In order to start using Git to control your code versions, you should be familiar with these Git commands –

TaskGit Command
Initialize a new Git repositorygit init
Clone a remote repositorygit clone <repository_url>
Create a new branchgit checkout -b <branch_name>
Switch to an existing branchgit checkout <branch_name>
Stage changes for commitgit add <file_or_directory>
Commit changes with a messagegit commit -m "Commit message"
Push changes to a remote repogit push <remote_name> <branch_name>
Pull changes from a remote repogit pull <remote_name> <branch_name>
View commit historygit log
Create a Git taggit tag <tag_name>
Merge changes from another branchgit merge <branch_name>
Discard changes in working dirgit checkout -- <file_or_directory>

The best Git Hosting Platforms

There are many Git hosting platforms available to make it easier to work with Git. Based on our research and experience, the following are the best in the industry –

GitHubThe most popular platform for code hosting and collaboration.
GitLabOffers both cloud-hosted and self-hosted Git repository options.
BitbucketProvides Git and Mercurial repository hosting.
SourceForgeSupports Git for hosting open-source projects.
Azure DevOpsIntegrated development platform by Microsoft, includes Git hosting.
GitKrakenGit GUI client with built-in Git repository hosting.
GitBucketLightweight and open-source Git platform written in Scala.

FAQs about Git Installation

How do I check if Git is already installed?

You can check if Git is installed by opening your command line or terminal in your Linux distribution and running the command git --version.

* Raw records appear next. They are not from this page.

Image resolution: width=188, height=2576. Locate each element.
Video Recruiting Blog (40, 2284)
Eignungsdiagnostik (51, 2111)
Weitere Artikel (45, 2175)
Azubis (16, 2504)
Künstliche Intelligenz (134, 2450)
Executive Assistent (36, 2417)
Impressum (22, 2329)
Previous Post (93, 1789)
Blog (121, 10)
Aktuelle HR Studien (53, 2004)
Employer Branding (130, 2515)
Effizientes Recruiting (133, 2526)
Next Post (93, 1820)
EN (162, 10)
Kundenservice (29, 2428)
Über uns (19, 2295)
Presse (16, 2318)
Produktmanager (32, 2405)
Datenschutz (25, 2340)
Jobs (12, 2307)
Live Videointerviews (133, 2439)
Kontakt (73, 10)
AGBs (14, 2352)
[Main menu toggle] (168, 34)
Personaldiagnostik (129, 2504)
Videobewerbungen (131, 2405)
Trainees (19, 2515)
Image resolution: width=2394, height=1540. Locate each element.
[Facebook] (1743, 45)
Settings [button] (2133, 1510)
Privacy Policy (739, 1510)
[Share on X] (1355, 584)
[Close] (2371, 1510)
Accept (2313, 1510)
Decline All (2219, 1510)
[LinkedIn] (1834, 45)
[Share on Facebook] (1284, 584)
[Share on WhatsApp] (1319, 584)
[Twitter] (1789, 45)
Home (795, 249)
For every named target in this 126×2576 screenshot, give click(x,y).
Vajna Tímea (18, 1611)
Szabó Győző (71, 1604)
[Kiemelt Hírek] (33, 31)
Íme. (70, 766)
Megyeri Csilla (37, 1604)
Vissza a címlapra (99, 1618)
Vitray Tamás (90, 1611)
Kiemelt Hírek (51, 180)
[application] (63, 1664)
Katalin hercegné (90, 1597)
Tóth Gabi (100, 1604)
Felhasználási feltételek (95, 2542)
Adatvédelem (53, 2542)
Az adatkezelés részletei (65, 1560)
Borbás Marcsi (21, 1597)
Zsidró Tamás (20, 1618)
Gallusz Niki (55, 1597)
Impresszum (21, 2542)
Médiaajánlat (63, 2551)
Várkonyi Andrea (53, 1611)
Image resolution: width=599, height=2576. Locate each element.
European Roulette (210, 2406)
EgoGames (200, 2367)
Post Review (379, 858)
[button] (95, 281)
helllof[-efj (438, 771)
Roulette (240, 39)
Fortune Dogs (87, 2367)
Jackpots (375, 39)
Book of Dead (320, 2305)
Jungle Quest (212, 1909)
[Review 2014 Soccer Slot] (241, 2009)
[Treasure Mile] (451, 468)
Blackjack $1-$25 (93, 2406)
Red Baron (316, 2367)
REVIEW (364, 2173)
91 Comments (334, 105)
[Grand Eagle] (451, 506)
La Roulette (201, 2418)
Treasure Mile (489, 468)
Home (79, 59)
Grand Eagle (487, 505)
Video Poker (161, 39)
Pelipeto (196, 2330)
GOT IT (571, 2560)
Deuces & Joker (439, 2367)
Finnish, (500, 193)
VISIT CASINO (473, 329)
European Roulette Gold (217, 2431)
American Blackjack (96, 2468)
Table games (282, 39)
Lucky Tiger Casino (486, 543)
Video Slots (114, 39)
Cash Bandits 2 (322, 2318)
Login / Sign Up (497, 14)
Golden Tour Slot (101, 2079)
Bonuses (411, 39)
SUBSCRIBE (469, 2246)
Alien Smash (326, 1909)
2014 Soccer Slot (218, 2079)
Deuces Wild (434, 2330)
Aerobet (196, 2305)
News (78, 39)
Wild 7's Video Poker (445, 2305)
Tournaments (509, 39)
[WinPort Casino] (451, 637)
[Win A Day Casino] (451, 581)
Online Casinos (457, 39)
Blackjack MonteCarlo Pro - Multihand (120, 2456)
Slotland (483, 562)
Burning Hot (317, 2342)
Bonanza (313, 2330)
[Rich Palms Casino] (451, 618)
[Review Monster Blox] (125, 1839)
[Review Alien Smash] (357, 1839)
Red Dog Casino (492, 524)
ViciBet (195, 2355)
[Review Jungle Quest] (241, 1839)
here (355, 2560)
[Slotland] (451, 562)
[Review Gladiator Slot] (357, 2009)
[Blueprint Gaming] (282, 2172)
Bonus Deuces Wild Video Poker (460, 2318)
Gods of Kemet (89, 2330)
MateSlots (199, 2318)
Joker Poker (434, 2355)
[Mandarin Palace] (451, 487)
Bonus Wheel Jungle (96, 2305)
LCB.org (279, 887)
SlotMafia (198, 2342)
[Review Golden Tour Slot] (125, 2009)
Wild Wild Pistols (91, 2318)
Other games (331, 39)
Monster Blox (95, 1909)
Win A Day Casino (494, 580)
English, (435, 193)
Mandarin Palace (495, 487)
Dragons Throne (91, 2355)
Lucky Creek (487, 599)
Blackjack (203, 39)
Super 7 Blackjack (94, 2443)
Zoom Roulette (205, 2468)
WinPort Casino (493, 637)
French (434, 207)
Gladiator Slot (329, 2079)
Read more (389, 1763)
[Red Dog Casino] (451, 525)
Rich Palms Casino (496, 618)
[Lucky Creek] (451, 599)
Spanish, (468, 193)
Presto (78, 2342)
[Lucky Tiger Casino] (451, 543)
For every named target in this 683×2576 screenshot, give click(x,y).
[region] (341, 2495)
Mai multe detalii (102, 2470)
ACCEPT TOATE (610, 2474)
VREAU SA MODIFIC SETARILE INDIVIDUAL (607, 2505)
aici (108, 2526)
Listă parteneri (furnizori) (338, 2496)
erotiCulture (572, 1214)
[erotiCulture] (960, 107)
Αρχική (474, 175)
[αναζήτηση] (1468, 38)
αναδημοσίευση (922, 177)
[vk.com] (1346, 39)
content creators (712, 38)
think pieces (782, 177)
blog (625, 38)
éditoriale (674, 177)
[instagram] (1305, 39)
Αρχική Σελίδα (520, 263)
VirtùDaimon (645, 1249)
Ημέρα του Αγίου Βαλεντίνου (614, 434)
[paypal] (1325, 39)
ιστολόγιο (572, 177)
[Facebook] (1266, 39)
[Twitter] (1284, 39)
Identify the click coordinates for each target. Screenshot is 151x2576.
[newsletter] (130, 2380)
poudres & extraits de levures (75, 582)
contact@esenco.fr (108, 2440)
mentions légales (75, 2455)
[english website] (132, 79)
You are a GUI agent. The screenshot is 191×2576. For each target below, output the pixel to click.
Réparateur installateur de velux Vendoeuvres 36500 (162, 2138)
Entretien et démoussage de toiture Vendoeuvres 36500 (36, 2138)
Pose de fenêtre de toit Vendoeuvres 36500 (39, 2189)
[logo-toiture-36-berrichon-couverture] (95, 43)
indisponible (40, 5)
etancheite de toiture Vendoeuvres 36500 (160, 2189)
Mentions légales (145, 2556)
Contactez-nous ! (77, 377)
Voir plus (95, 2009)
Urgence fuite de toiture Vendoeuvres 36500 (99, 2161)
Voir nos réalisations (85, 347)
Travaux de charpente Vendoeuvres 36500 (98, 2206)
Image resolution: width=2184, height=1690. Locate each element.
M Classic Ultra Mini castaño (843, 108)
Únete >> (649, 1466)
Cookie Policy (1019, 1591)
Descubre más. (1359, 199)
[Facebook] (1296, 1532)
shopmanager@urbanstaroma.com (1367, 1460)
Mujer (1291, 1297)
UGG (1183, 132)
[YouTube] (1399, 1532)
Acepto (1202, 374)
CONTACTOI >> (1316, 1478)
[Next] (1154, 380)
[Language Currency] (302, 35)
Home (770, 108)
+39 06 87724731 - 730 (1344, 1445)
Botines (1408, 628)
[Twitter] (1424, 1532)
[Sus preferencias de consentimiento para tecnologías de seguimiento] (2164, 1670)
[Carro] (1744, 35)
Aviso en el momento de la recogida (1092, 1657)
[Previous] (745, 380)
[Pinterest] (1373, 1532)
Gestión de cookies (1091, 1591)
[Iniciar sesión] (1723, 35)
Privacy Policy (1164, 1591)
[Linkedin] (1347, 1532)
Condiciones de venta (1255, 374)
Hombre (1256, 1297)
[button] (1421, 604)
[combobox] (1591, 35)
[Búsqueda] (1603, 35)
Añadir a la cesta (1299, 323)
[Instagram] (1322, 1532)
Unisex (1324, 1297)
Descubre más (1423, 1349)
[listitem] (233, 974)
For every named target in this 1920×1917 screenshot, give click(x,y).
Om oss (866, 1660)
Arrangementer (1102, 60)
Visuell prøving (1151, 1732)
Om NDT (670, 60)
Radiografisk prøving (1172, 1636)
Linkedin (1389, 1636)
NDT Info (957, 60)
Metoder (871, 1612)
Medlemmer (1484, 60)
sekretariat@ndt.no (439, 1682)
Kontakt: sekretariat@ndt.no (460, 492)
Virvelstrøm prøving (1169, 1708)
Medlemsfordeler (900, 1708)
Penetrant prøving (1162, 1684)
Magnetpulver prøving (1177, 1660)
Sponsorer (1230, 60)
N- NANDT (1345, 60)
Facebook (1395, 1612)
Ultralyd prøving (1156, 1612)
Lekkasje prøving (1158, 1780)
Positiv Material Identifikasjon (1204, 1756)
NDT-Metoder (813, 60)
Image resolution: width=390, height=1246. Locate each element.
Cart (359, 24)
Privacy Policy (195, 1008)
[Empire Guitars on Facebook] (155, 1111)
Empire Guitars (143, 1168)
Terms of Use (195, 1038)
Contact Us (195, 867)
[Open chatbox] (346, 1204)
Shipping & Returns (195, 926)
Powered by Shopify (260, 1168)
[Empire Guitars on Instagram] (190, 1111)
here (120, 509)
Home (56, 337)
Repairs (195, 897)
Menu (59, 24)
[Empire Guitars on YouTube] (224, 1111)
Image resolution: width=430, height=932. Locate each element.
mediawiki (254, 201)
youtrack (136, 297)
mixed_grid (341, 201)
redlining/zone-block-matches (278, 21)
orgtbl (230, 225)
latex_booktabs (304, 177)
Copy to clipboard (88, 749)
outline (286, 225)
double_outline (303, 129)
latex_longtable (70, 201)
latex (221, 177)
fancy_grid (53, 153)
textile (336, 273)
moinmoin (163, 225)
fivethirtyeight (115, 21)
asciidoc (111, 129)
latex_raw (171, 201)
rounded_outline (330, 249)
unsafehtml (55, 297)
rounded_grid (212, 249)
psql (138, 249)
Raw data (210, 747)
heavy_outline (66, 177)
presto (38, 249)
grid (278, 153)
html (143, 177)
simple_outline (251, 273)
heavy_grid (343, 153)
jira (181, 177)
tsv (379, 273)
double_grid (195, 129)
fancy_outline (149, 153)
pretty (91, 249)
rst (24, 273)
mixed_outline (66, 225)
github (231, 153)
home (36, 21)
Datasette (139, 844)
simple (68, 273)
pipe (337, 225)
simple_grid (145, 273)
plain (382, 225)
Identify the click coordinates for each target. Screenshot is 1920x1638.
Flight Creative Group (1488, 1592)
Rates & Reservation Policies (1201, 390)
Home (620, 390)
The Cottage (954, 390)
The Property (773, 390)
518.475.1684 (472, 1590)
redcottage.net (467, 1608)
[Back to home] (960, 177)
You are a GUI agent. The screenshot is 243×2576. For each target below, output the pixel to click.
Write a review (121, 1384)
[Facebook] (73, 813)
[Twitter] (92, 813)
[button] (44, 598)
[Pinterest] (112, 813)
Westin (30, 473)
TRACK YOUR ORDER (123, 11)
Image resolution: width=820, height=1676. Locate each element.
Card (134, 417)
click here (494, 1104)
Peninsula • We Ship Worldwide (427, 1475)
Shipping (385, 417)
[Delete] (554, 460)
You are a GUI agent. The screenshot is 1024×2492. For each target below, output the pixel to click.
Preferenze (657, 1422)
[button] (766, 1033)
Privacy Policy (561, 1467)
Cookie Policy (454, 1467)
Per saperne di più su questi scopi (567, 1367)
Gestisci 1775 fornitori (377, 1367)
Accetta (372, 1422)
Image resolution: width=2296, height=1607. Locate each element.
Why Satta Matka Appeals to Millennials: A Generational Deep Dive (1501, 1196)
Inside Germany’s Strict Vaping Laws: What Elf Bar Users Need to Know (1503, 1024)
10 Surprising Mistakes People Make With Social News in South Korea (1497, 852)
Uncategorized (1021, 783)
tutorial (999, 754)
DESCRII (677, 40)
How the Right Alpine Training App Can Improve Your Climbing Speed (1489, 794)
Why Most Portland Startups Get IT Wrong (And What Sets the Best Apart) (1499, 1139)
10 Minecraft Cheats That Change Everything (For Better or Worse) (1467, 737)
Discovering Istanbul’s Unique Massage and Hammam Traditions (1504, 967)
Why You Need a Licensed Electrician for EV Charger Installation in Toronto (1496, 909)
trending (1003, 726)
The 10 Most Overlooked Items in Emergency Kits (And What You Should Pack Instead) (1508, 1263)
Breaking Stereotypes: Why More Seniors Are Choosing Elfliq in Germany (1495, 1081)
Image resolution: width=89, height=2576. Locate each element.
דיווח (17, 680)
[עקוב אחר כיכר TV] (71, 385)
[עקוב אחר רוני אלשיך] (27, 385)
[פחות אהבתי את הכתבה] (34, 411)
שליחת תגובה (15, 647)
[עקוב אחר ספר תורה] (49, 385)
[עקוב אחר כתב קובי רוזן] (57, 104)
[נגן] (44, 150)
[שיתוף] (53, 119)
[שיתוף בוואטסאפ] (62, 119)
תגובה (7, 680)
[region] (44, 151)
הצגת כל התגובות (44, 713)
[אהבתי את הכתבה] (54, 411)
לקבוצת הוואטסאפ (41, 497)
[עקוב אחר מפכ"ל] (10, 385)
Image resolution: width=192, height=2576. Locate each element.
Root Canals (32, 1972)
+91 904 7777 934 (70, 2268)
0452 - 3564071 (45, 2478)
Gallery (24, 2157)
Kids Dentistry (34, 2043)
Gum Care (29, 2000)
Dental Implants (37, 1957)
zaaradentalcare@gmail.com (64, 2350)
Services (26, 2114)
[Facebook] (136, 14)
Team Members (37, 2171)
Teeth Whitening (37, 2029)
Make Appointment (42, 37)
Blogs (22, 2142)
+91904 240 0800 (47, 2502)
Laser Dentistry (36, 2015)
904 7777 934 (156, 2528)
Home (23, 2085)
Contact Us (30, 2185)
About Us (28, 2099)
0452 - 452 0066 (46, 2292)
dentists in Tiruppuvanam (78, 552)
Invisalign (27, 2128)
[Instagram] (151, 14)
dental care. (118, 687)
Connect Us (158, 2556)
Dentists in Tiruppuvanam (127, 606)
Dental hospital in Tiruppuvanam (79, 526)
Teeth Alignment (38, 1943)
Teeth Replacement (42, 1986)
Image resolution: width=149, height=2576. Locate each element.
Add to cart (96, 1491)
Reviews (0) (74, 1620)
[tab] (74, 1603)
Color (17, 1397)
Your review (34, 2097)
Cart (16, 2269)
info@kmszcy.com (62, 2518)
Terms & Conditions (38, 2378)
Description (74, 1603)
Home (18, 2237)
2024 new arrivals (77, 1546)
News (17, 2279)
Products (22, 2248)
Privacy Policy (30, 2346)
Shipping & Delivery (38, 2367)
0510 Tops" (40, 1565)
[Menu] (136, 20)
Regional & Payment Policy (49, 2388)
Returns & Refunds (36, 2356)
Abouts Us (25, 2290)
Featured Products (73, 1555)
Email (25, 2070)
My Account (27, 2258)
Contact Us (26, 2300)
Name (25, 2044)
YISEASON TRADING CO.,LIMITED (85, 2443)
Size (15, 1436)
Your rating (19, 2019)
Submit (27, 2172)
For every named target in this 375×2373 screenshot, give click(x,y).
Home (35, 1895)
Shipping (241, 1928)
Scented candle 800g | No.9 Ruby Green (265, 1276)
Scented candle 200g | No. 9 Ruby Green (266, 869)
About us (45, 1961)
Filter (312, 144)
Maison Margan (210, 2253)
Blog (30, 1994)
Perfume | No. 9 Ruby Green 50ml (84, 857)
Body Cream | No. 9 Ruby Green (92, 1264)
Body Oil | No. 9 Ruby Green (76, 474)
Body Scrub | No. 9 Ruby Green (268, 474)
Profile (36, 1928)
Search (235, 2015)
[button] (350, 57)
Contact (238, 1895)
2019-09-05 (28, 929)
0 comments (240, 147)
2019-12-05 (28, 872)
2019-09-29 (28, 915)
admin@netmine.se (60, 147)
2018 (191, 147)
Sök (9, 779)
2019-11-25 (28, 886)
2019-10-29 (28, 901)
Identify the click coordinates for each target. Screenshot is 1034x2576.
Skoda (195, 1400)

If Git is installed, it will display the installed version. If not, it will suggest installing it.

Do I need to install Git for every project?

No, you only need to install Git once on your Linux device. You can use Git for multiple projects without reinstalling it over and over again.

How do I install a specific version of Git?

If you want to install a specific version of Git, you can use the package manager’s version specifier. For example, to install Git version 2.30, you can use:

sudo apt install git=2.30

How do I update Git to the latest version?

You can update Git to the latest version using your package manager. For example:

sudo apt update
sudo apt upgrade git

How do I check the Git version I’m using?

You can check the Git version by running the following command:

git --version

Can I use Git without an internet connection?

Yes, Git is a distributed version control system, so you can use it locally without an internet connection. However, you will need an internet connection to clone remote repositories or push changes to remote repositories.

How can I find more information about Git commands and usage?

You can use the git --help command to get information about Git commands, and you can also refer to the Git documentation or online tutorials for more in-depth information on using Git.